We will be announcing the winner of the 2020 award in the first quarter of 2020.
Please note that staff members, past or present, of Clarion or Pen & Anvil are not eligible to participate in this competition.
Background
Bill Knott (17 February 1940 - 12 March 2014) was born in Carson City, Michigan. Knott was for many years an associate professor at Emerson College in Boston. Known widely in the world of American poetry as a gadfly and self-labeled outsider or "minor" poet, Knott self-published his own poetry collections, numbering in the dozens, making them available for free online or through print-on-demand vendors. He first received recognition with The Naomi Poems published in 1968 under the name Saint Geraud.
Starting in 2006 or so, Knott began circulating a call for submissions for poems of a specifically non-religious nature. He gathered and published such poems on his blogs, and even awarded cash prizes to poets whose work he judged to be especially examples of atheistic poetry.

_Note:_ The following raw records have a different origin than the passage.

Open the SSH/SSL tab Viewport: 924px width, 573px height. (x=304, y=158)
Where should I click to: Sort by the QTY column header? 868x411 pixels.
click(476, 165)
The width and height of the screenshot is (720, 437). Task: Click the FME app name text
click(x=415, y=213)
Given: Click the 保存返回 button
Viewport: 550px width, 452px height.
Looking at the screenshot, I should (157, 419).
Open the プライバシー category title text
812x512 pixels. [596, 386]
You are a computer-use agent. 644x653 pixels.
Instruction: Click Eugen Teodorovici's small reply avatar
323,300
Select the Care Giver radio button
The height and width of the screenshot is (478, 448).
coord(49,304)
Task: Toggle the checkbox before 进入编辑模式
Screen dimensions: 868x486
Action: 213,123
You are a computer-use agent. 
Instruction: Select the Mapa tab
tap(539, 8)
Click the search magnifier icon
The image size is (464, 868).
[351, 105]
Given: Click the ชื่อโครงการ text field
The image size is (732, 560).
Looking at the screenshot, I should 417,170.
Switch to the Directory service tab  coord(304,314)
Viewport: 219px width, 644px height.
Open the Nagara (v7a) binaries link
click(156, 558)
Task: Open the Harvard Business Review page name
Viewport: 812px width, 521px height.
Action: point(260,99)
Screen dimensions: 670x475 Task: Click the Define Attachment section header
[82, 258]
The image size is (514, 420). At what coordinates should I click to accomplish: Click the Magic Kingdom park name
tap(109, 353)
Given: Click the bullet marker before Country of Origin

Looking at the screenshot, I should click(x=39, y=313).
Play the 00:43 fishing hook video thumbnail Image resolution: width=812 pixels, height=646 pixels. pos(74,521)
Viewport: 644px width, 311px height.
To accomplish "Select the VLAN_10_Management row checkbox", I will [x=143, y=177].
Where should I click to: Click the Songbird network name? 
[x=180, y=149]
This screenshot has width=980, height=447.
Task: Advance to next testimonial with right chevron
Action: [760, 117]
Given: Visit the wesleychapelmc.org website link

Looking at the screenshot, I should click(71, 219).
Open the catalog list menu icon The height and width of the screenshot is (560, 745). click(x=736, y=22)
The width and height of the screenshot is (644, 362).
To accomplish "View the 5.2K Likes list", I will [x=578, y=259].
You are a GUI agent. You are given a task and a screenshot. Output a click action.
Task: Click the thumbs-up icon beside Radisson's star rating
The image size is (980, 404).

In different interviews and blog post essays, he called for...
- ... poetry which explores the odd angles of existence without conjuring spirits to inhabit every corner;
- ... poetry which performs the function of witness and questions those matters of ultimate concerns;
- ... poetry that steadfastly refuses to stumble into hazy spiritual literalism;
- ... poetry which succumbs to the revolutionary temptation without also giving itself over to the religious temptation;
- ... poetry which is not dishonest, or deluded, and does not depend upon confusion or delusion to obtain its effects;
- ... poetry which speaks to the quest that is psychological, mental, existential, ethical, and aesthetical, allotting nothing to the superfluous category of "spirituality";
- ... poetry which keeps faith with the aim of Gottfried Benn to write "the absolute poem, the poem without faith; the poem without hope, the poem addressed to no one, the poem made of words which you assemble in a fascinating way";
- ... poetry which takes its share of ownership in the literary tradition, making use of those traditional interactions and confrontations between human and deity native to religious poetry—its rich repertoire of associations and subject matter, its extravagant solidities—without participating in the epistemic claims of religion;
- ... poetry which somehow brings the old ciphers if not back to life, at least back to line;
- ... poetry unafraid to say aloud that the "spirituality" of recent U.S. writing seems suspiciously opportunistic and obsequious given the current political climate;
- ... poetry for the philosophical freethinker, and the political radical, and the everyman reader;
- ... poetry which manifests sincerity and commitment to the world around us as against the imagined worlds of spiritual longing;
- ... poetry which resists (protests against) the "maundering piffle" and "pietistic pap" of normative religiosity, its pretension and clichés, its speciously abstract mea culpas;
- ... poetry which articulates and defends the secular, skeptical, scientific experience of awe and wonder.
- ... a new wisdom literature which upholds mystery without being superstitious.